Bloc de texte »
------------

L’œuvre de Charles Sanders Peirce est restée longtemps confidentielle. En terme de recherche sur les sciences de l’information et de la communication, Peirce est une référence.
Pourquoi Peirce n’est il pas à côté de Freud, de Régis Debray, ou de Wiener ?
– Logicien, il n’a pas eu n’a pas eu de poste universitaire, et est resté longtemps marginal. Ses travaux ont été réellement publiés un siècle après sa mort.
– Le degré d’abstraction de ses recherches a freiné sa compréhension, et la vulgarisation de ses travaux n’a trouvé peu de vulgarisateur.
Peirce un chercheur génial ? Quels apports de Charles Sanders Peirce ?
Une ouverture au-delà des schémas binaires.
Le monde du XXieme siècle, et des siècles précédents, est porté par le binaire, la voie à deux bits, à deux oppositions. Le vrai, le faux. Sans intégrer « l’entre-deux ».
– Dans le domaine technologique : les ordinateurs sont conçus sur le principe du binary digit : l’information ( musique, texte, video ) codée sous une longue forme de 0 et 1.
– Dans le domaine neuro scientifique : le cerveau est une machine de neurones qui s’activent sous l’impulsion électrique : signal (0) ou sans signal (1). Voir le fonctionnement du cerveau et de l’ordinateur, par Von Neumann
– Dans le domaine de l’esprit et des idées : l’étroitesse d’une pensée action / réaction. Fait / Explication de ce fait. Histoire de rassurer l’esprit. Derrière chaque action, une explication qui rassure. Voir le poujadisme, ou l’esprit étroit, par Roland Barthes
Charles Sanders Peirce a apporté aux études des sciences de l’information et de la communication un élément fort, et structurant.
La fin d’une conception de cette binarité. Elle s’est d’abord manifestée dans la linguistique.
Avec Saussure, le langage et la linguistique par exemple se sont réduits au signifiant / signifié. Derrière une image ( un dessin d’un chat ), on trouve le signifiant ( l’image ) et son signifié, ce que l’image signifie : le chat. Il s’agit d’une conception dite dyadique du signe. Plus complexe que cette binarité signifiant / signifié, Peirce introduit un troisième terme.
Les signes, le langage, et plus généralement tous les signes de notre quotidien ( indice, icône, symboles …) dépassent le schéma forme visuelle, palpable / interprétation et rationalisation. Peirce introduit la notion ternaire du signe : le signe, l’objet et son interprétant.
Le signifiant et le signifié existent, mais seulement avec un contexte, une culture, un temps.
Une ouverture sur la pragmatique.

------------

Données enregistrées »
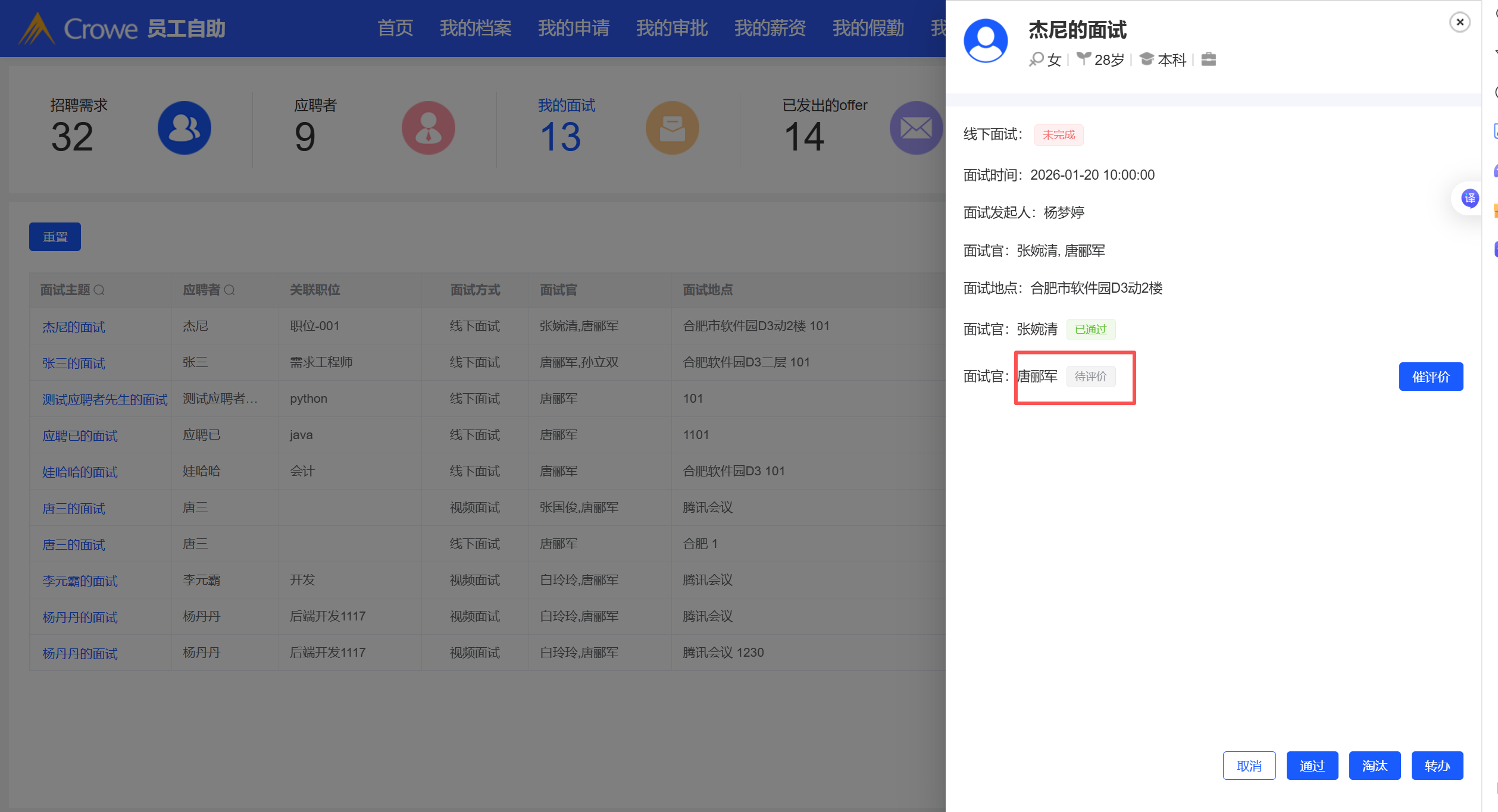Click the translate floating icon
1498x812 pixels.
tap(1469, 198)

------------

Tâches proposées »
1. Résumez en deux phrases le texte sur Peirce.
2. D’après le texte sur Peirce, combien de temps après sa mort ses travaux ont-ils réellement été publiés ?
3. Prolongez le texte sur Peirce au-delà de sa dernière ligne.

Corrigé des exercices »
1. L’œuvre de Charles Sanders Peirce, longtemps restée confidentielle, est une référence pour la recherche en sciences de l’information et de la communication. Face à une pensée portée par le binaire, comme la conception dyadique du signe de Saussure, Peirce introduit une notion ternaire du signe : le signe, l’objet et son interprétant.

2. Un siècle après sa mort.

3.
La pragmatique étudie le rapport entre le langage et ses usagers. La communication, le langage ne forment pas une entité autonome à part entière, mais ils sont bien vivants dans un contexte. Ils sont construits en fonction des interlocuteurs, d’une situation. De tous les pragmatistes, Peirce est celui qui réfute avec le plus de clairvoyance l’illusion d’une communication, d’une pensée et d’une raison purement cartésienne, indiscutable.
Pour Peirce, toute connaissance est discursive, c’est-à-dire qu’elle se heurte et s’enrichit d’un processus de relations. La science, par exemple, n’est pas une écriture formelle sur une page blanche d’un cahier, mais un long cheminement de ratures, de heurts, d’allers retours dans une communauté ; où les arguments se pèsent, se réfutent. La communication comme action de coordination.
Une structuration du monde et des idées selon un principe de 3 ordres
Un réel en trois ordres de phénomènes, éléments de base :
Le réel se divise en trois ordres de phénomènes, sous forme de théorème :
« La priméité est le mode d’être de ce qui est tel qu’il est. ».
« La secondéité est le mode d’être de ce qui est tel qu’il est par rapport à un second ».
« La tercéité est le mode d’être de ce qui est tel il est, en mettant en relation réciproque un second et un troisième ».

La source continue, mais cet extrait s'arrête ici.